To model the adversarial relationship between Bob and Eve, we apply cross-attention where Bob’s CSI queries attend to Eve’s CSI keys/values: \[\mathbf{E}_{\text{Bob-enh}} = \text{LayerNorm}\left(\mathbf{E}_{\text{Bob-CSI}} + \text{softmax}\left(\frac{\mathbf{Q}\mathbf{K}^\mathrm{T}}{\sqrt{d_k}}\right)\mathbf{V}\right),\] where \(\mathbf{Q} = \mathbf{E}_{\text{Bob-CSI}}\mathbf{W}_Q\), \(\mathbf{K} = \mathbf{E}_{\text{Eve-CSI}}\mathbf{W}_K\), \(\mathbf{V} = \mathbf{E}_{\text{Eve-CSI}}\mathbf{W}_V\), and \(\mathbf{W}_Q, \mathbf{W}_K, \mathbf{W}_V \in \mathbb{R}^{d_{\text{model}} \times d_k}\) are learned projection matrices.
The six embeddings (\(\mathbf{E}_{\text{Bob-pos}}\), \(\mathbf{E}_{\text{Eve-pos}}\), \(\mathbf{E}_{\text{MA-pos}}\), \(\mathbf{E}_{\text{Bob-enh}}\), \(\mathbf{E}_{\text{Eve-CSI}}\), \(\mathbf{E}_{\text{sem}}\)) are aggregated via learnable weighted summation: \[\mathbf{E}_{\text{fused}} = \sum_{i=1}^{6} w_i \mathbf{E}_i \in \mathbb{R}^{T \times d_{\text{model}}},\] where \(\{w_i\}\) are trainable parameters that automatically balance each embedding’s contribution.
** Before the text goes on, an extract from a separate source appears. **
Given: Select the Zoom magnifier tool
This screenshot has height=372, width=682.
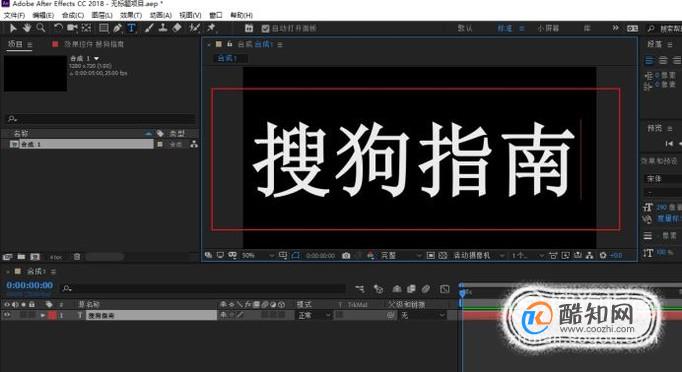Looking at the screenshot, I should coord(41,28).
The core of our model is a standard Transformer architecture with \(N_{\text{enc}}\) encoder layers and \(N_{\text{dec}}\) decoder layers. The encoder receives \(\mathbf{E}_{\text{fused}}\) and generates a latent contextual representation \(\mathbf{Z} \in \mathbb{R}^{T \times d_{\text{model}}}\). Critically, the decoder employs a non-autoregressive prediction paradigm, predicting the entire future sequence of length \(F\) in a single forward pass. This parallel decoding approach drastically reduces inference time, which is critical for real-time applications. \[\mathbf{O} = \text{Transformer}(\mathbf{Z}) \in \mathbb{R}^{F \times 3N_t},\] where Transformer(·) denotes the backbone networks.
This component translates the decoder’s abstract feature representation \(\mathbf{O} \in \mathbb{R}^{F \times 3N_t}\) into physical antenna positions. A fully connected layer first projects the feature dimension to the physical dimension: \[\hat{\mathcal{P}}_{F, \text{norm}} = \text{Linear}(\mathbf{O}) \in \mathbb{R}^{F \times 3N_t}.\] Subsequently, a de-normalization step converts the predictions back to physical coordinates: \[\hat{\mathcal{P}}_F = \hat{\mathcal{P}}_{F, \text{norm}} \cdot \sigma_{\mathcal{P}_T} + \mu_{\mathcal{P}_T}.\] This ensures that the final output is directly interpretable for controlling the MA hardware.
In this section, we conduct extensive simulations to evaluate the performance of our proposed RoleAware-MAPP framework. We first detail the experimental setup, and subsequently present a comprehensive analysis of the simulation results.
The training, validation, and testing datasets are constructed through large-scale simulations that emulate the dynamic vehicular communication scenario outlined in Section 3. We utilize QuaDRiGa, a widely adopted 3GPP-compliant channel generator that implements a geometry-based stochastic channel model with high realism. A principal advantage of QuaDRiGa in our context is its antenna-agnostic design, which supports the integration of arbitrary antenna configurations. This feature is essential for simulating our MA system, as it allows us to dynamically update the position of each antenna element in the array at every time snapshot, thereby faithfully capturing channel variations resulting from reconfigurable geometry [33].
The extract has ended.